PhD Thesis · Detecting Hyperaccumulator Plants
My PhD asked a deceptively simple question: can we find plants that pull metals out of the ground, and detect them quickly enough to use at scale?
The motivation came from Bangka Island, where tin-mining tailings hold rare earth elements, but conventional extraction risks doing more damage to already degraded land. Hyperaccumulator plants offer another route: plants that concentrate metals in their tissues, which could recover value while helping restore the land. The catch is finding them.

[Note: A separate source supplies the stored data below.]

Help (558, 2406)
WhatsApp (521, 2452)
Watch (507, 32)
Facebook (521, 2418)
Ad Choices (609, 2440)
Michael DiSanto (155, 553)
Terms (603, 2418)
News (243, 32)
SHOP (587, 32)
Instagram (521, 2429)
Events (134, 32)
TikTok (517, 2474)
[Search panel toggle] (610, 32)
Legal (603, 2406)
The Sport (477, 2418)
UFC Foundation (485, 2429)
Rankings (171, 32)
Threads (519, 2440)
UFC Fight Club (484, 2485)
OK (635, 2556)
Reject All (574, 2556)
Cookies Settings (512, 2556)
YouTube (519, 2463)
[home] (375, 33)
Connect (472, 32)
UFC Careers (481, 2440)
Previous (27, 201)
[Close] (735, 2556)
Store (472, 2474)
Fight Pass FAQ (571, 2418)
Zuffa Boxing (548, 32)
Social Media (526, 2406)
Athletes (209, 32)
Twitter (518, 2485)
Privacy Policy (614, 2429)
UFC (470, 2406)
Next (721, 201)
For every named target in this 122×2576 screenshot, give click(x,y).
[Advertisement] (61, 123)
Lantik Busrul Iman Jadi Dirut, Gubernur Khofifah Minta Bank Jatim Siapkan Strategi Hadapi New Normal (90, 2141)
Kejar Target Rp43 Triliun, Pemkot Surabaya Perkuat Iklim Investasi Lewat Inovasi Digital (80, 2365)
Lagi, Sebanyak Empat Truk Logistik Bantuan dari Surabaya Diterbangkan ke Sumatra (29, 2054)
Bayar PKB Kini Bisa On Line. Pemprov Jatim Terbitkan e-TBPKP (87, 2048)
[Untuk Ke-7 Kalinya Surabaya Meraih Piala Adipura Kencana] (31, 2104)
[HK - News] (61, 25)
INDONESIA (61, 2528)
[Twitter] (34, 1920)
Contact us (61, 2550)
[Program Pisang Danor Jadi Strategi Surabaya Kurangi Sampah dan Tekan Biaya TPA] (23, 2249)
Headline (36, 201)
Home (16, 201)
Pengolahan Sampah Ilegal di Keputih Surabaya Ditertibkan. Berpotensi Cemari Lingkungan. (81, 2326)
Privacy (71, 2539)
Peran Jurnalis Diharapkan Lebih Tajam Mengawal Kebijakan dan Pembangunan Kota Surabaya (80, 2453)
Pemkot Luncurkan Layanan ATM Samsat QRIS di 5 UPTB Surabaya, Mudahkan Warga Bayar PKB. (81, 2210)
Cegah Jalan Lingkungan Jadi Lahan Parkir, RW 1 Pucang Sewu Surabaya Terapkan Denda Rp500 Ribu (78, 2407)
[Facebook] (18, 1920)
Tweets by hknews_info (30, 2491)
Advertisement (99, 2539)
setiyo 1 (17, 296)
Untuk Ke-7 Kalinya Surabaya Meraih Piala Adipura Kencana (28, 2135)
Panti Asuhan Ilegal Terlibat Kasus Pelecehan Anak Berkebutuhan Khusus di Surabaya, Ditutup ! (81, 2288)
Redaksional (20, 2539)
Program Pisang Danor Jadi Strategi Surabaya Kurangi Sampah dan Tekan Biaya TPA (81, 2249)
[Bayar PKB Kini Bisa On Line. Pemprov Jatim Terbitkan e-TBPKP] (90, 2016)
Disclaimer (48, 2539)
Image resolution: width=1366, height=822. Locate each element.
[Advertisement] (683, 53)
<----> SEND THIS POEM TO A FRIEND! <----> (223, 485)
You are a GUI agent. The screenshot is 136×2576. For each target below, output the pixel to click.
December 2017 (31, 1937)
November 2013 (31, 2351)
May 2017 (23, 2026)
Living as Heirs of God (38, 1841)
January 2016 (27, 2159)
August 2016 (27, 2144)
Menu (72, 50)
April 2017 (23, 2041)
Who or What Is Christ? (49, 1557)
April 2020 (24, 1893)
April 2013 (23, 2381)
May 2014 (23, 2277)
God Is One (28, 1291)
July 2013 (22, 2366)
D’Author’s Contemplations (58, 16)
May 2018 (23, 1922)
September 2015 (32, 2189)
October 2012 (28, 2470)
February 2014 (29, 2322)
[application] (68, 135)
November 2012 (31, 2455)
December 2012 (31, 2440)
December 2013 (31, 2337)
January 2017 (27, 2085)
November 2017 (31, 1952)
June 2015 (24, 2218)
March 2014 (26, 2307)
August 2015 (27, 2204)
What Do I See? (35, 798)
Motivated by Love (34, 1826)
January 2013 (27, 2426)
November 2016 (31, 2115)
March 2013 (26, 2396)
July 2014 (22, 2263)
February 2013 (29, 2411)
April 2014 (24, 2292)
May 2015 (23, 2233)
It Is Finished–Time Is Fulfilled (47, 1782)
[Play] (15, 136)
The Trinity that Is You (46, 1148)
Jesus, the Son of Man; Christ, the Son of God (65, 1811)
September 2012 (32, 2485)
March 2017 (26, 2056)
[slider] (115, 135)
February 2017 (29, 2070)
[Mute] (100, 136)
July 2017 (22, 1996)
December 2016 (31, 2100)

Out of hundreds of thousands of species very few hyperaccumulate, and confirming one traditionally means slow, destructive lab work.
So I developed faster ways to detect them.
- Built portable X-ray fluorescence (XRF) methods to quantify metals directly in herbarium specimens and in the field.
- Applied it systematically to Queensland flora and uncovered previously unrecorded hyperaccumulators.
- Analysed around 27,000 XRF scans across four countries to refine the thresholds that define hyperaccumulation.
- Explored reflectance spectroscopy to tell hyperaccumulators apart by their optical signature, opening the door to detecting them from a distance.
The work spans seven chapters, from discovery methods to remote-sensing potential, and it is the scientific backbone behind much of the rare-earth and phytomining research on this site.